▸ YOUR TASK:
Rewrite the part of the records that opens with the line containing "Given: Click the" and runs through the end of the records, substituting "padlock icon" for "lock icon" and leaving everything else unchanged. Leave the pictures out of your answer.
**** MATERIAL FOR THIS TASK ****
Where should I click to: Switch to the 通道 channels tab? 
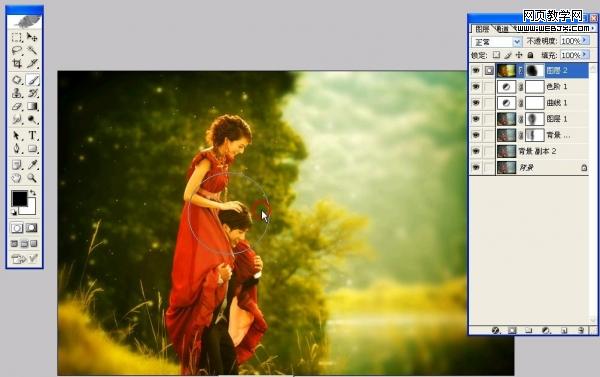click(502, 29)
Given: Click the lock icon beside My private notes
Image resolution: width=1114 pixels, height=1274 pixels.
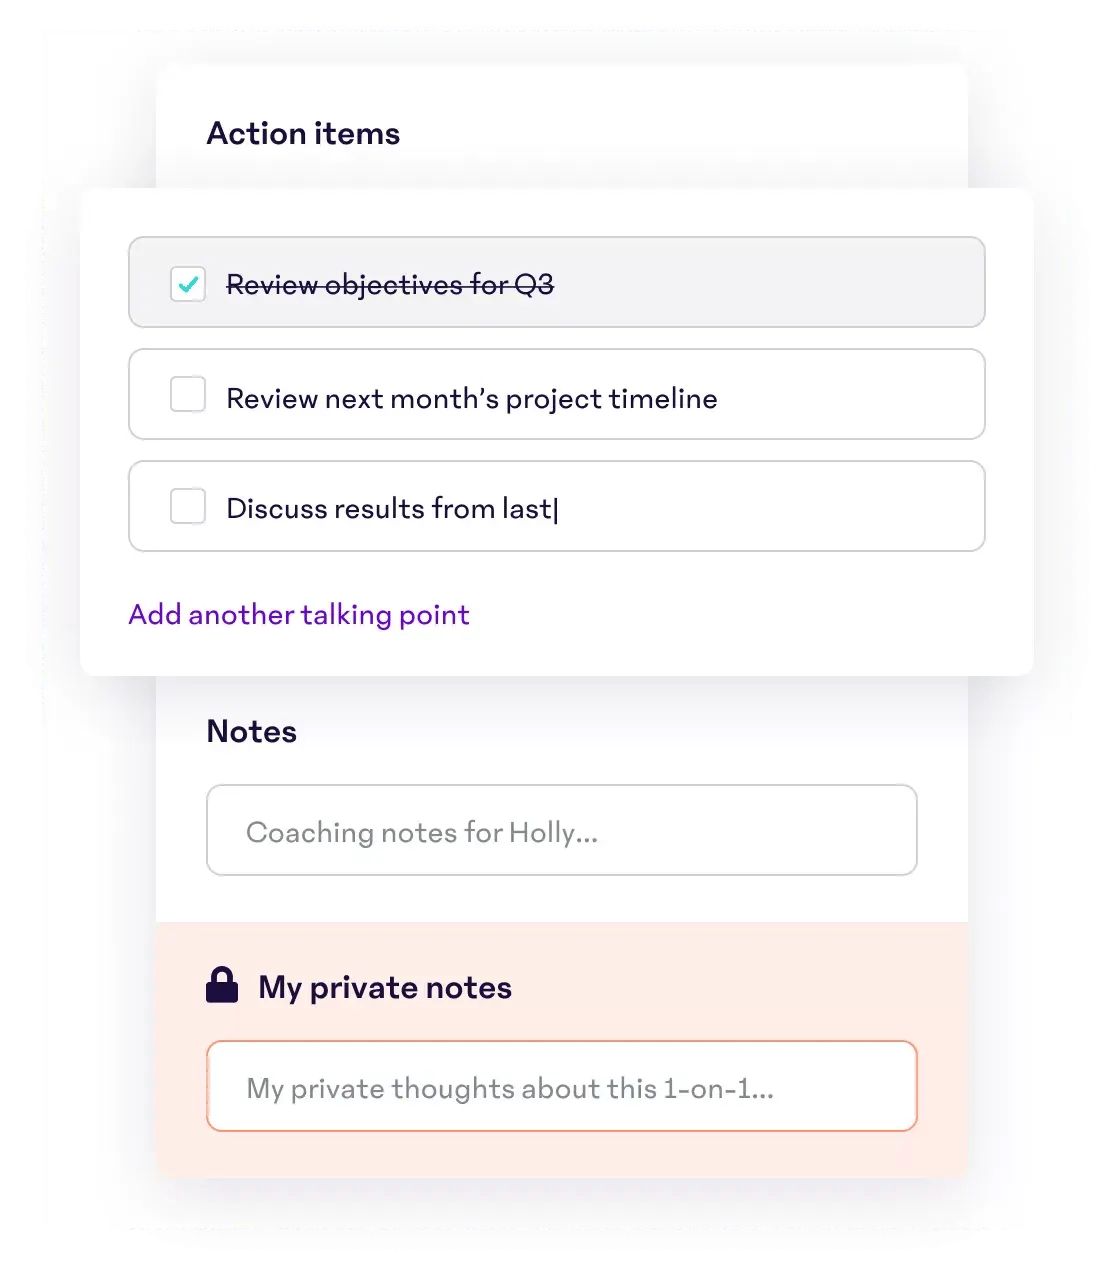Looking at the screenshot, I should click(x=222, y=985).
****
▸ EXERCISE SOLUTION:
Given: Click the padlock icon beside My private notes
Image resolution: width=1114 pixels, height=1274 pixels.
Looking at the screenshot, I should click(x=222, y=985).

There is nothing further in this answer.